Here we run macs2 on ATAC-seq aggregates of each cell-type to discover cell-type specific peaks. Below shows the number of peaks called in total and for each cell type. As expected, most peaks are not protein coding.

peak.info <- getPeakSet(satac)
peak.info.per <- peak.info@metadata$PeakCallSummary

pal <- c("Distal" = "#60BA64", "Exonic" = "#73C6FF", "Intronic" = "#620FA3", "Promoter" = "#FFC554")
ggplot(peak.info.per, aes(x=Group, y=Freq, fill=Var1)) + geom_bar(stat='identity') + labs(fill='') +
  scale_fill_manual(values = pal) + ggClean() + ylab("Number of Peaks \n (10^3)")

Based on the union set, we create a single-cell binary peak accessibility matrix and find the peaks that are differentially accessible.
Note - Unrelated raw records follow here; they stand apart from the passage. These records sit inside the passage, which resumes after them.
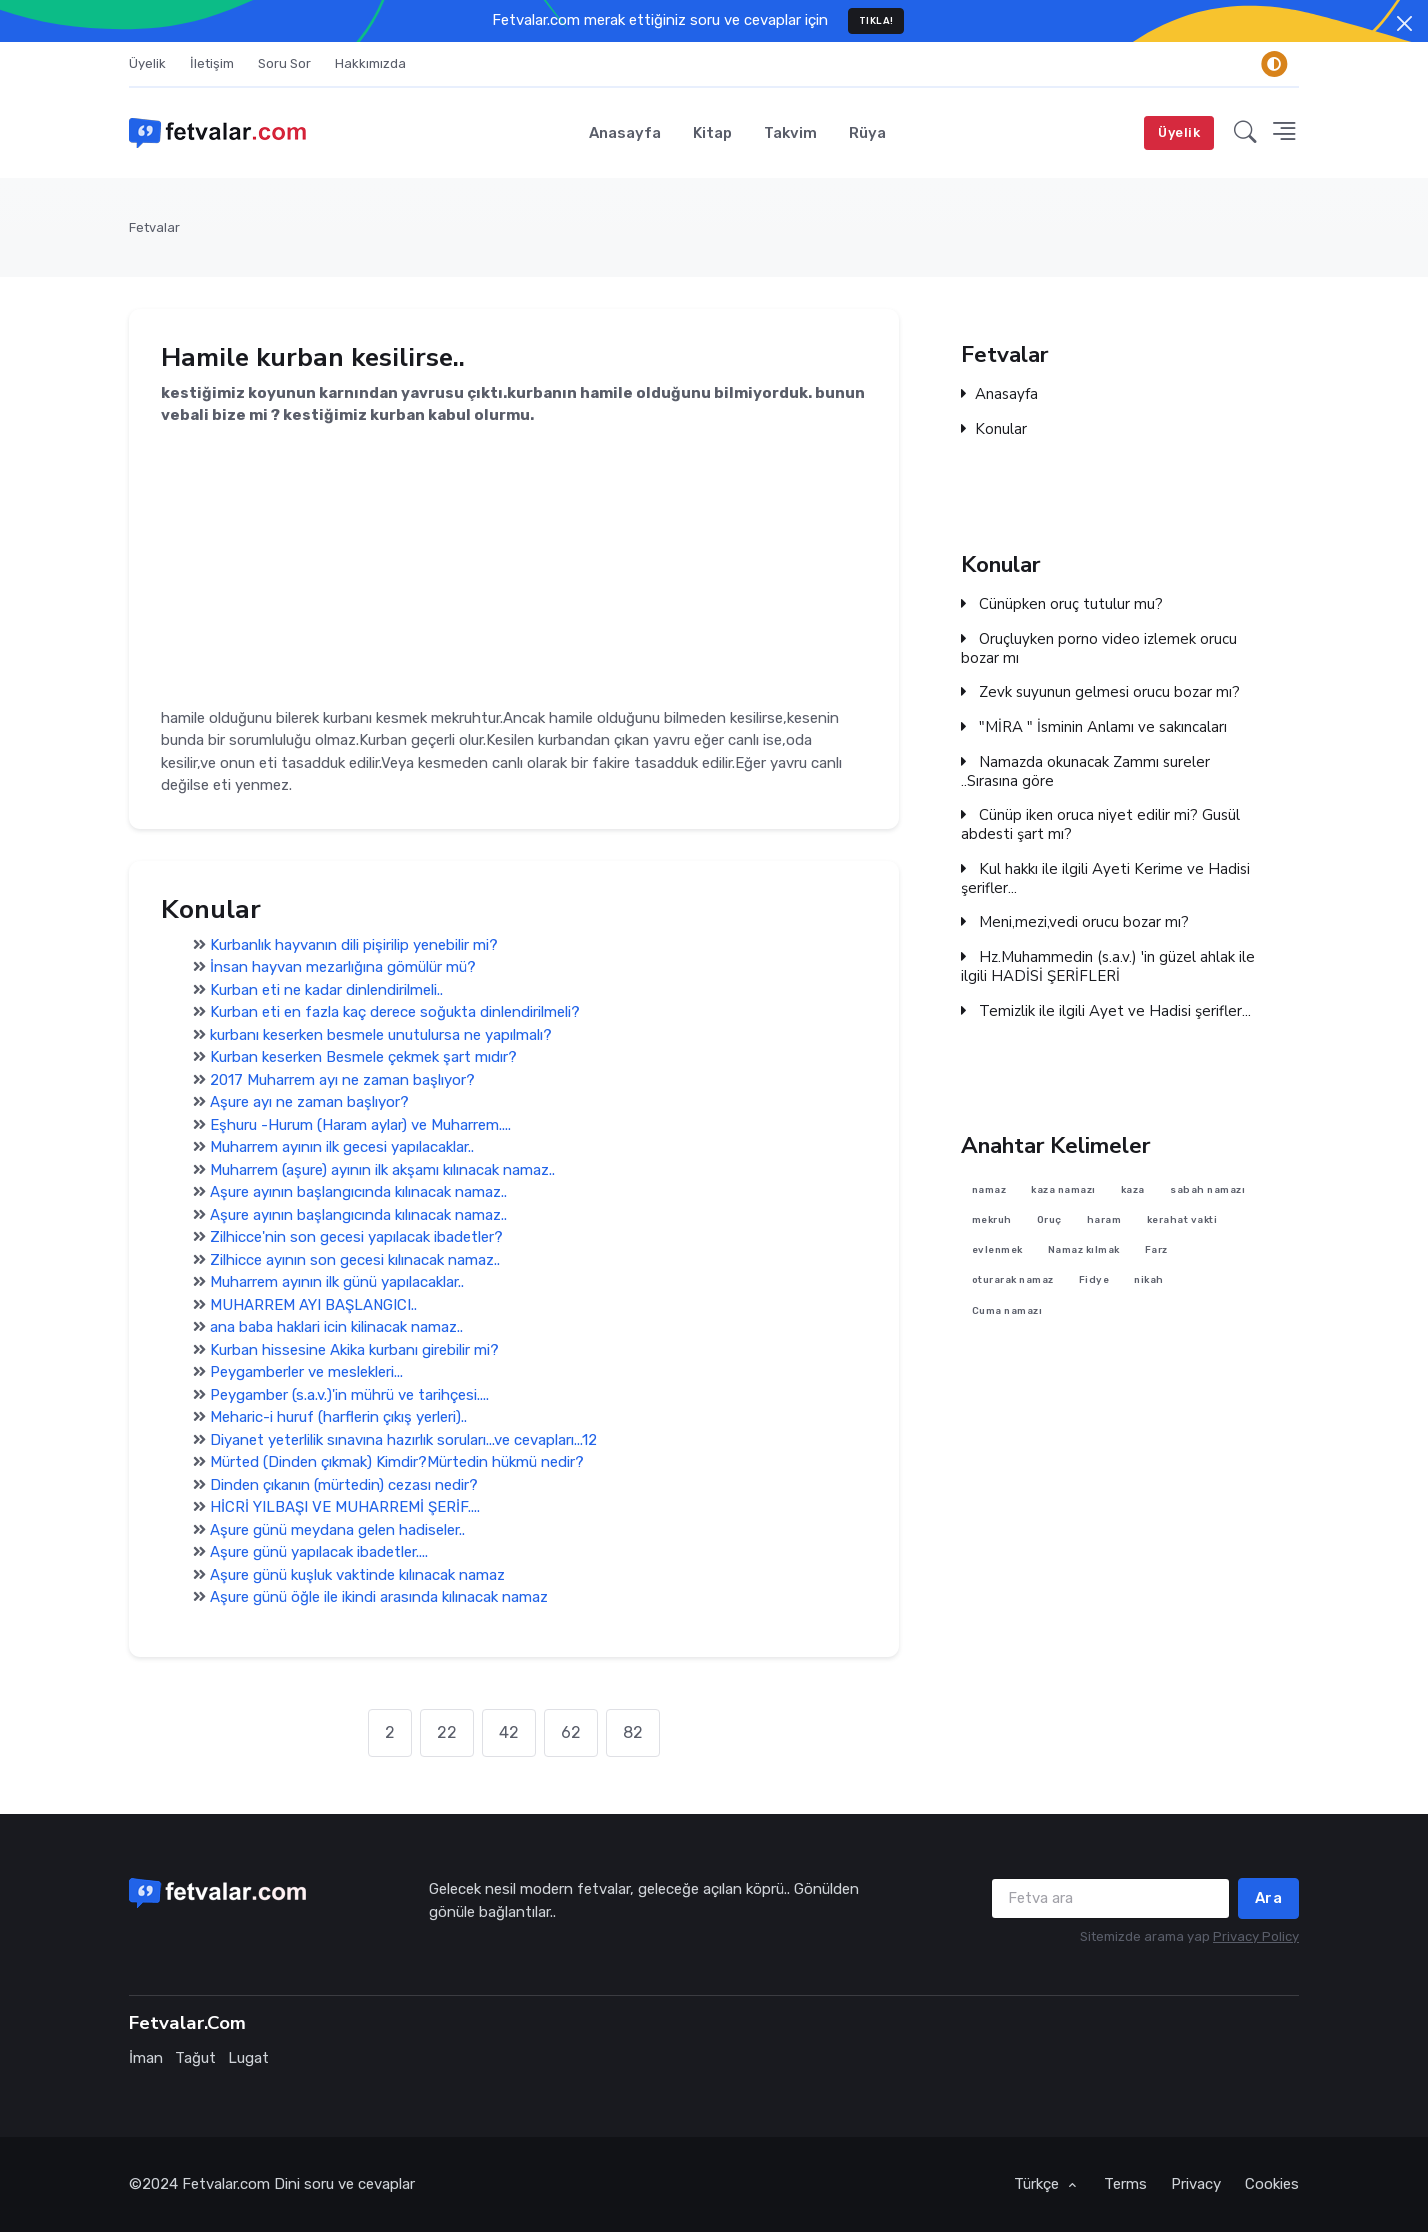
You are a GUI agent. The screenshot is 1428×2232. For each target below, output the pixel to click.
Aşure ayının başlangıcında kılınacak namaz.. (358, 1193)
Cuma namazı (1007, 1310)
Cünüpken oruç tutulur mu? (1062, 604)
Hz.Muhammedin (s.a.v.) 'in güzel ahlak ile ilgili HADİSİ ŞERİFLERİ (1108, 967)
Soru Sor (284, 63)
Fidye (1094, 1280)
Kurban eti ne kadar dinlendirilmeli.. (326, 990)
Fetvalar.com (226, 2184)
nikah (1149, 1280)
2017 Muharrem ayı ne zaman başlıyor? (342, 1080)
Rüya (867, 133)
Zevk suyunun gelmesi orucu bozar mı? (1100, 692)
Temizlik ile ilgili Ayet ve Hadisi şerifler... (1106, 1011)
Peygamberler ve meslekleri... (306, 1373)
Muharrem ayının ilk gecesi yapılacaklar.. (342, 1148)
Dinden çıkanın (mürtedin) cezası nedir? (344, 1485)
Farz (1156, 1250)
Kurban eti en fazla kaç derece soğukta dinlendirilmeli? (395, 1013)
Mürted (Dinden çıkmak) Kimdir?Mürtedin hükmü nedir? (397, 1463)
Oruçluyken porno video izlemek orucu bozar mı (1099, 649)
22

Below we plot the relative accessiblility across cells for differentially accessible peaks. We only plot peaks with FDR < 10% and log2 fold-change > 0.5. Based on this filtering, we have discovered 170,0529 regulatory elements.

markersPeaks <- readRDS('../ArchR_project_03231/PeakCalls/DA_markerPeaks.rds')
suppressMessages(plotMarkerHeatmap(seMarker = markersPeaks, cutOff = "FDR <= 0.1 & Log2FC >= 0.5", transpose = TRUE))

Exploration: GTEx enrichment

GTEx has eQTL data for n = 495 individuals for heart tissue (left ventricle.) We hypothesize that the cardiomyocyte (CM) regulatory elements are enriched with heart eQTLs. We use Torus to perform this enrichment analysis. We plot the log2 enrichment result below.

enrich.df <- read.delim('../eQTL_enrich/results/donor_03231_enrichment.txt', header=F, sep="")

ggplot(enrich.df, aes(x=V2, y=V1)) + geom_point() + geom_errorbar(aes(xmin=V3, xmax=V4), colour="black", width=.1) + ggClean() +
  xlab('log2 Enrichment') + ylab('Cell Type') + xlim(c(0,2.5)) + geom_vline(xintercept = 0, col='red', linetype = "longdash")

As expected, ventricular cardiomyocyte peaks are enriched with heart eQTLs, with endothelial peaks as second most enriched.